### Written problem 1:
According to the schedule of retirement benefits, what is Janice K. Mahon's date of hire?

Schedule of Retirement Benefits
 
Participants in the Plan and each Participant’s Classification under the Plan
 

Name of Participant
Classification
Date of Hire
Steven V. Abramson
50% class
May 13, 1996
Sidney D. Rosenblatt
50% class
June 1, 1995
Julia J. Brown
50% class
June 22, 1998
Janice K. Mahon
50% class
January 2, 1997
Michael Hack
50% class
October 11, 1999

1.  
Full SERP Benefit.
 
Each Participant shall be entitled to receive a full SERP benefit if the Participant’s employment with the Company terminates, other than for Cause, on or after the Participant attains age 65 with at least 20 Years of Service.  The full SERP benefit will be actuarially equivalent to the Normal Retirement Benefit described in paragraph 2 below.
 
2.  
Normal Retirement Benefit.

### Written problem 2:
In the listing, take the lines from the one containing "Given: Open the blue info bubble icon" through the end of the listing, and rewrite only those lines with "blue" changed to "gray".

### Dataset entries:
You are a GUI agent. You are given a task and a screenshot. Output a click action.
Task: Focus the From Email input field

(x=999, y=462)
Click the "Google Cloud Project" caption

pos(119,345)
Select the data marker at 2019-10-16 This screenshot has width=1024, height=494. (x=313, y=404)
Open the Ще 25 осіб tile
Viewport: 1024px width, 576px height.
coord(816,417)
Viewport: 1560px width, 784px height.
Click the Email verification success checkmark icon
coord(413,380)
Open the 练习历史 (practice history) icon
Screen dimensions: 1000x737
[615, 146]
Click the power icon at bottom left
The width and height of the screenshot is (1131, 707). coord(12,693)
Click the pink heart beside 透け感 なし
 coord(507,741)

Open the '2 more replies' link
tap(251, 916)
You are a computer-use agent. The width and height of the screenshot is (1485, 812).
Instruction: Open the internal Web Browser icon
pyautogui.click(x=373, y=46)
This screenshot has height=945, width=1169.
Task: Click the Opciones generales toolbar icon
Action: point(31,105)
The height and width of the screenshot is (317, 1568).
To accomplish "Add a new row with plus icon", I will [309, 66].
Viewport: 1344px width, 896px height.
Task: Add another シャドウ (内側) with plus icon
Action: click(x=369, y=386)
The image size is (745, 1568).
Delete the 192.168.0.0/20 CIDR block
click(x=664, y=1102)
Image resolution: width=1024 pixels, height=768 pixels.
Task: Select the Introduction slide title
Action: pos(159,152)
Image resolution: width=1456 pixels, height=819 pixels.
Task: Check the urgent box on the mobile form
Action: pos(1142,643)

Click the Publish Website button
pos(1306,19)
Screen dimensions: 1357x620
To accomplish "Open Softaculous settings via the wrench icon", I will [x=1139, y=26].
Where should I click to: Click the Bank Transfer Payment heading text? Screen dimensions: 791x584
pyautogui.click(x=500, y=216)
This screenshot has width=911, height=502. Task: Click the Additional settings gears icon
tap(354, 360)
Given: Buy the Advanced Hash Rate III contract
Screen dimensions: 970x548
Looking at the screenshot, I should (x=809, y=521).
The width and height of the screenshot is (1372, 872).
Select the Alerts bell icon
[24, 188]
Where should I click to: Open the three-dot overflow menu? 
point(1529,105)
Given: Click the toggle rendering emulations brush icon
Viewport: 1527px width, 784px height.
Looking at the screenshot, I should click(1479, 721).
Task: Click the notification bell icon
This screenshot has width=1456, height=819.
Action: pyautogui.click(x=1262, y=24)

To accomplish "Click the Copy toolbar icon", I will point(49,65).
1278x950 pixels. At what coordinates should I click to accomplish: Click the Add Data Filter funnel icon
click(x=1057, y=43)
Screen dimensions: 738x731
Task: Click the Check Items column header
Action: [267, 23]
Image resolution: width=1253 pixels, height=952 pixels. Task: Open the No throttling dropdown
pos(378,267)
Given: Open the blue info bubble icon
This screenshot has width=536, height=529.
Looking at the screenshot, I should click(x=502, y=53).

### Final result 1:
January 2, 1997

### Final result 2:
Given: Open the gray info bubble icon
This screenshot has width=536, height=529.
Looking at the screenshot, I should click(x=502, y=53).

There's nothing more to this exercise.